Are you calling 21deg C (70 deg F) your ambient temperature? If so, there is a thermal growth of about 1mm between the pump discharge and the header (6m). Do the guides you have on the 28" header, test line, and psv discharge lines have any gaps? Friction will cause loads for sure, but I don't know what you mean by "tremendous loads." Supports in caesarII have a stiffness of 1x10^12 lbf/in (convert to metric...), so perhaps these supports are not truly rigid? Most supports give in some way... Remember that just because a pump is running does not mean that it is not overloaded. The pump recommeded loads are to ensure it runs well for a very long time, but overloaded pumps can still run its just they wear out faster. That just means that the pumps in use right now are running, yes, but that doesn't mean they are loaded properly. Maybe this helps, good luck.

Ambient temperature is 21 ºC, so there is very little expansion at the header (about 1 mm), all guides are with gap, and no guide support is acting, but friction is playing major role .The loads coming on the nozzle are about 10 times allowable values (Radial loads is about 4000 kg against 400 kg allowable loads for 14” nozzle) . Loads will reduce if I reduce transient support stiffness. But the same default stiffness used for all other calculation in project as agreed with client.

As you pointed out the existing pump should be overloaded, but what should I suggest to client?
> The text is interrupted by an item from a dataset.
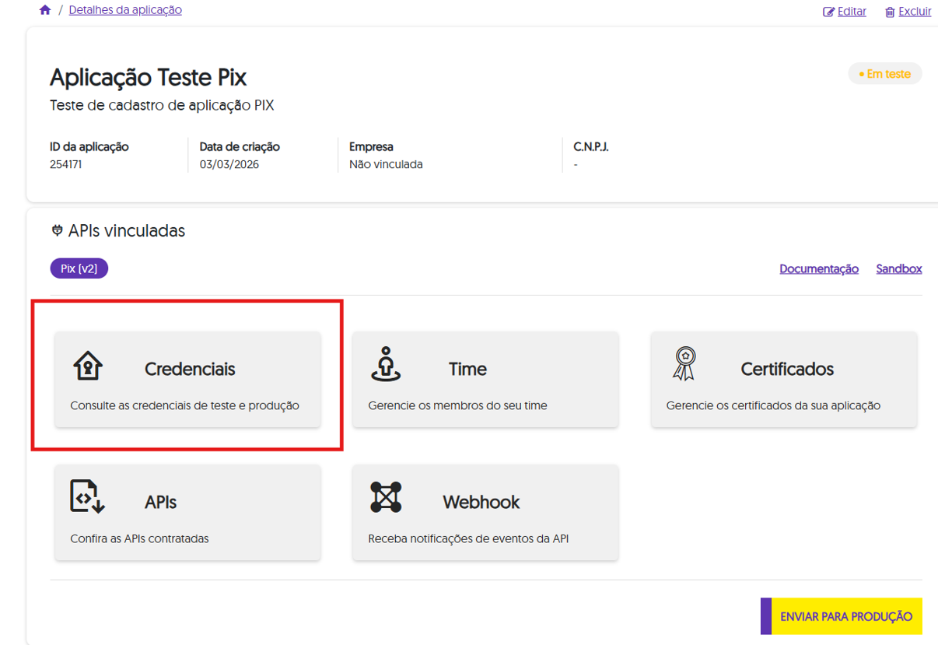Click the pencil icon beside Editar

point(828,12)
It is difficult for me to convince myself to change pipe routing or use spring or expansion bellow in order to reduce loads on pump nozzle for pump operating at 38 deg C temperature

stressedengineer,

You may want to compare comments in the similar post by dnyanesh, Jan 21,

http://www.coade.com/ubbthreads/ubbthreads.php?ubb=showflat&Number=32716&page=3#Post32716

discussing the top suction pump loads due to water weight. The deletion of water in the vertical pipes could reduce the sustained loads on the pumps, as suggested by ohliger.

Good Morning.
I have heard many times that in the model of the vertical pipe, the water can be removed, for the check of loads on that nozzle.
I guess this is possible because that weight has a minor effect on the nozzle. Can somebody tell me if my guess is right?
And can somebody give me a reference to codes or articles where this topic is discussed? Thank you.

The weight of liquid column in vertical line after top nozzle will act on pump sacing and not on the nozzle. Hence the fluid density for this vertical portion can be deleted for nozzle load calculation purpose.
But The pump I am analyzing is not top suction or discharge. Its end discharge and there is no vertical piping associated with the nozzle as you can see in the drawing attached.

stressedengineer,

The pump discharge is horizontal in the sketch, and I got confused by the 'Vertical Pump Discharge piping' title of the post, along with the other post of top suction pump. Maybe it is time for new eyeglasses!
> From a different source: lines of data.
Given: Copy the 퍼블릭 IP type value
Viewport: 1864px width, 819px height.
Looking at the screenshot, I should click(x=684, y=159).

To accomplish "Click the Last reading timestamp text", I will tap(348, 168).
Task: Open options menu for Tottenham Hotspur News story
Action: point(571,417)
If the piping loads on pump are excessive, I would suggest 3 tests for the source of the loads. First, test for the pump model by deleting the elements for the pumps, and placing anchor restraint at the discharge piping connection. Second, if you suspect friction in supports is causing high loads back to the pumps, make friction zero at the supports. Third, place anchor restraints on the discharge header/ recycle header to stop external piping loads from pushing on the pumps. This could narrow down possible sources of loads in your piping model. If the excessive loads are mostly in the vertical direction, then it would indicate need for more support of the large valve weights - but your lateral or horizontal loads seem to be the problem from your description. Are the excessive loads occurring in the sustained case and / or in the operating case?

I would also question your process engineer. 38°C is 100°F. Where are Earth are you working that you get 100°F seawater?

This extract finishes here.